Production example at PayPal: 0.1% poison pills (corrupted payment messages). DLQ pattern prevents cascading failures. DLQ is monitored; when rate exceeds threshold, alerts trigger investigation (usually upstream schema mismatch).

Follow-up: If you send bad messages to DLQ and commit the offset, but the fix takes 2 weeks, how do you replay without re-processing good messages that came after the poison pill?

Your DLQ receives 1000 messages/hour. Engineers manually review and fix issues. They want to replay fixed messages automatically. Design a DLQ replay system.

Replay architecture: (1) DLQ messages are stored with original payload + error metadata. (2) Engineer reviews message in UI, identifies root cause (e.g., schema mismatch, timezone bug). (3) Engineer marks message as "ready for replay". (4) Automated job re-publishes marked messages to main topic. (5) Consumer processes re-published message. If successful, message is deleted from DLQ. If fails again, returned to DLQ with new error info.

Implementation: (1) Add metadata to DLQ message: { original_payload: {...}, error: "...", replay_count: 0, marked_for_replay: true }; (2) Separate consumer group for DLQ: consumer-group = "orders-dlq-replay"`; (3) Replay service: fetches messages marked for replay, sends to main topic; (4) Main consumer handles re-play gracefully (idempotence key = original offset to prevent duplicates).

Idempotence key: Use key = "original_offset_" + dlq_record.offset(). If replay is retried, same key prevents duplicates.

Edge cases: (1) If replay fails 3 times, move to "unresolvable" topic for deep investigation. (2) If original message was malformed JSON, DLQ can't parse it to replay. Store as blob + hexdump, engineer can manually fix or trigger reparse with updated schema. (3) Time-sensitive messages: if original had timestamp = 1 week ago and you replay now, downstream systems might reject (expired). Add replay_at timestamp to bypass freshness checks.

Production at Shopify: DLQ replay system processes 10K messages/day. 99% replay success (only 100 unresolvable). Manual review takes 1-5 minutes per issue.


  Follow-up: If an engineer marks 1000 messages for replay but the root cause (schema mismatch) is still not fixed, what prevents infinite replay loops? How do you add a circuit breaker?

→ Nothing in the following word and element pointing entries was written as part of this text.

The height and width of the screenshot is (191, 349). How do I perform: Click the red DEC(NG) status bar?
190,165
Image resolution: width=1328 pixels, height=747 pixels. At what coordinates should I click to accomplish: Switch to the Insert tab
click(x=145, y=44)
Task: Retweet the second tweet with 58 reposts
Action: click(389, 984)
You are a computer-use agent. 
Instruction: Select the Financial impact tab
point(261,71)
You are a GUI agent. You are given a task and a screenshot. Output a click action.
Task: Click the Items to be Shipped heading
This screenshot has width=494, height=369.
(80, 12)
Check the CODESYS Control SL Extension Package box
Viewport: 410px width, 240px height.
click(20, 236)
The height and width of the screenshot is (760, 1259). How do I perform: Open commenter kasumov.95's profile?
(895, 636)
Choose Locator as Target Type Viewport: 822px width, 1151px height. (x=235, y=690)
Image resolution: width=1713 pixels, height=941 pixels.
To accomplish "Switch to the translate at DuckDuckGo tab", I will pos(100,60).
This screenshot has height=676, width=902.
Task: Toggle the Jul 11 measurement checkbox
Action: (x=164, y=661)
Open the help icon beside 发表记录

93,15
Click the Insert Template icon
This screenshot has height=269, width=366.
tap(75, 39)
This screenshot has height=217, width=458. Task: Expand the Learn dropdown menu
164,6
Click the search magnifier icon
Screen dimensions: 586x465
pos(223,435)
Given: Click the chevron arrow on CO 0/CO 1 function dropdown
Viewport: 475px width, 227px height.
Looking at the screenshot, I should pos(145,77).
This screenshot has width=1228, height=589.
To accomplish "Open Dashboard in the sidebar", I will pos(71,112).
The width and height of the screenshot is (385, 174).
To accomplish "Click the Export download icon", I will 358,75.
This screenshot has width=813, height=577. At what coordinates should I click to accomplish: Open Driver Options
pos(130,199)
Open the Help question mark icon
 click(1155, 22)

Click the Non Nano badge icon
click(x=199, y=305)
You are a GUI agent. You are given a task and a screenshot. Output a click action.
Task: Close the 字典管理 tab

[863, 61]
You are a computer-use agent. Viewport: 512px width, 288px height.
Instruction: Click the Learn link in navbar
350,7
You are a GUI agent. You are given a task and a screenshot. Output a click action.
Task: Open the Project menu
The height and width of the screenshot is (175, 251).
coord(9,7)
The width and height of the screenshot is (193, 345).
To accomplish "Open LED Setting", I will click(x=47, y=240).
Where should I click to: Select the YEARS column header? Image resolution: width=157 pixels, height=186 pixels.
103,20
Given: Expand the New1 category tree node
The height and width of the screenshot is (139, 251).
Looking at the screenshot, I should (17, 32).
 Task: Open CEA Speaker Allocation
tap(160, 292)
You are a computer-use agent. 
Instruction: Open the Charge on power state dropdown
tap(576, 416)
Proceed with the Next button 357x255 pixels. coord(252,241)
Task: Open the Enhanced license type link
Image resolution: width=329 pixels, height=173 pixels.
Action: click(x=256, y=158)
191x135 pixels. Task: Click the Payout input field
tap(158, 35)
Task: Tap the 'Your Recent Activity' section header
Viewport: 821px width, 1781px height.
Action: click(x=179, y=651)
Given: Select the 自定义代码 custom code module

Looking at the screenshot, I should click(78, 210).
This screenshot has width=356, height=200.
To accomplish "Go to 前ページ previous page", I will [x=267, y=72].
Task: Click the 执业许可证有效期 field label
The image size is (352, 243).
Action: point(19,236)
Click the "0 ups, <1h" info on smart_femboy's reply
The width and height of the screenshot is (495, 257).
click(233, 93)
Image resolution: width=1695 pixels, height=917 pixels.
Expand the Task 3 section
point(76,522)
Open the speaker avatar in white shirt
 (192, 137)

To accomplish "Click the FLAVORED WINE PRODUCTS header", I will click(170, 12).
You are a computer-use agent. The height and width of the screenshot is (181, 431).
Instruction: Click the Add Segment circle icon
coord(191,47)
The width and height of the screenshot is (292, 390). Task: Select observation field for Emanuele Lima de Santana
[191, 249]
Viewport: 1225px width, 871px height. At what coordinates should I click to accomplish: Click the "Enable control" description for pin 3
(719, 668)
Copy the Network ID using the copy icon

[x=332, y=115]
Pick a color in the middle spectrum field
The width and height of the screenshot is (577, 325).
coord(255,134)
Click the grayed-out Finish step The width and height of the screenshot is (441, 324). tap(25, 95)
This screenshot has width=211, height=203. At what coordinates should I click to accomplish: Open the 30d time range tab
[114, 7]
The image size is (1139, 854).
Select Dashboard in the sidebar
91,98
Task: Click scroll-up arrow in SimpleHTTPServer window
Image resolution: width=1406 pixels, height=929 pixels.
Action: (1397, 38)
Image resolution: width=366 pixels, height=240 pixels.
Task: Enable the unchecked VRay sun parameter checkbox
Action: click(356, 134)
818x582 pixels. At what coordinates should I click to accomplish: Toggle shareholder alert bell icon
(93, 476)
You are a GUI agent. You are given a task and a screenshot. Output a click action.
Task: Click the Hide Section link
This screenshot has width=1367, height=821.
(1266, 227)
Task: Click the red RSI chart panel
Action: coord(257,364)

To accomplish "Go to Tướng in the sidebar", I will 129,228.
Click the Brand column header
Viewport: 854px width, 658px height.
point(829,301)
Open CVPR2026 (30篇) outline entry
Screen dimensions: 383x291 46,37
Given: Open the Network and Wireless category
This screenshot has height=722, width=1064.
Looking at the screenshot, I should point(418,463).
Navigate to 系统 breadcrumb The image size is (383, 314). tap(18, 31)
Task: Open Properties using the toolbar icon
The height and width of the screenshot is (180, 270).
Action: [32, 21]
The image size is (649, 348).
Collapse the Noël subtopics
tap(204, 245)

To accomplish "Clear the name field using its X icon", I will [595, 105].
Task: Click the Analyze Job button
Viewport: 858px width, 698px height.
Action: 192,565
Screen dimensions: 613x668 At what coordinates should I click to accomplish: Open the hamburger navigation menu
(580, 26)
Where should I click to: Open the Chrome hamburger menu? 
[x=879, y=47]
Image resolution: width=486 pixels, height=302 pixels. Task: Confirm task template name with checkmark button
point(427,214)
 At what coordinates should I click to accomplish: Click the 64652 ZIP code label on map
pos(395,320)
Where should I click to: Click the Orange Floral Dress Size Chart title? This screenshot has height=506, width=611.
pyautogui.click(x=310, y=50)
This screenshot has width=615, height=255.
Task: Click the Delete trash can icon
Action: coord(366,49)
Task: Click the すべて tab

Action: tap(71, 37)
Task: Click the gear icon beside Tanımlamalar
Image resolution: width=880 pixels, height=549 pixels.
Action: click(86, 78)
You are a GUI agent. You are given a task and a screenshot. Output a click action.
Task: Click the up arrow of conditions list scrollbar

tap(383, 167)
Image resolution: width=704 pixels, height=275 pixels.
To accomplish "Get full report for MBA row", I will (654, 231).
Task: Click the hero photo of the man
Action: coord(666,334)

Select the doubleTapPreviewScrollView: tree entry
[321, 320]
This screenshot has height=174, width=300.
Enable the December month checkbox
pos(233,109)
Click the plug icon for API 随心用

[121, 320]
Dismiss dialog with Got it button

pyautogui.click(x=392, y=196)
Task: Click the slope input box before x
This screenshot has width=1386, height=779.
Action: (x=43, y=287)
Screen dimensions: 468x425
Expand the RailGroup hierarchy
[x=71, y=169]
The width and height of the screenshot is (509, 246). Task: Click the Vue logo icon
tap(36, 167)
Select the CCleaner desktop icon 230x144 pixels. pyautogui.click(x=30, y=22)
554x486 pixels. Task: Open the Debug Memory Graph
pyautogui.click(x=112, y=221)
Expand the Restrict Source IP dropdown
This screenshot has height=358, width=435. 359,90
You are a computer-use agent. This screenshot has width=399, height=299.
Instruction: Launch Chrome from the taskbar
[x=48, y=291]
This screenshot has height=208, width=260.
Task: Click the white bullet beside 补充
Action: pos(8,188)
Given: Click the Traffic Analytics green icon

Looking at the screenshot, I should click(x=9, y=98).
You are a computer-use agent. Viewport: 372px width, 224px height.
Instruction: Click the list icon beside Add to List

  You have multiple services producing to the same Kafka cluster. Each produces to its own topic, but they all share a single DLQ topic. DLQ messages are mixed: order processing errors, payment errors, shipping errors. How do you route replies to the right service?
  Unified DLQ challenge: All errors go to one "global-dlq" topic. Messages lose origin metadata. When replaying, you don't know which service should process the replay.
Solution 1 - Add origin header: Every message includes header origin-service: "order-processor". DLQ preserves headers. Replay consumer reads header and routes to correct service. Example:
String originService = record.headers().lastHeader("origin-service").value();
if (originService.equals("order-processor")) { send(record, "orders-main"); }
Solution 2 - Service-specific DLQs: Each service has its own DLQ: "orders-dlq", "payments-dlq", "shipping-dlq". Simpler routing logic. Trade-off: more topics to manage.
Solution 3 - DLQ routing topic: Global DLQ forwards to service-specific topics based on error type: if (error.contains("JSON")) { send to "orders-dlq"); } Fragile heuristic, only works if error messages are distinctive.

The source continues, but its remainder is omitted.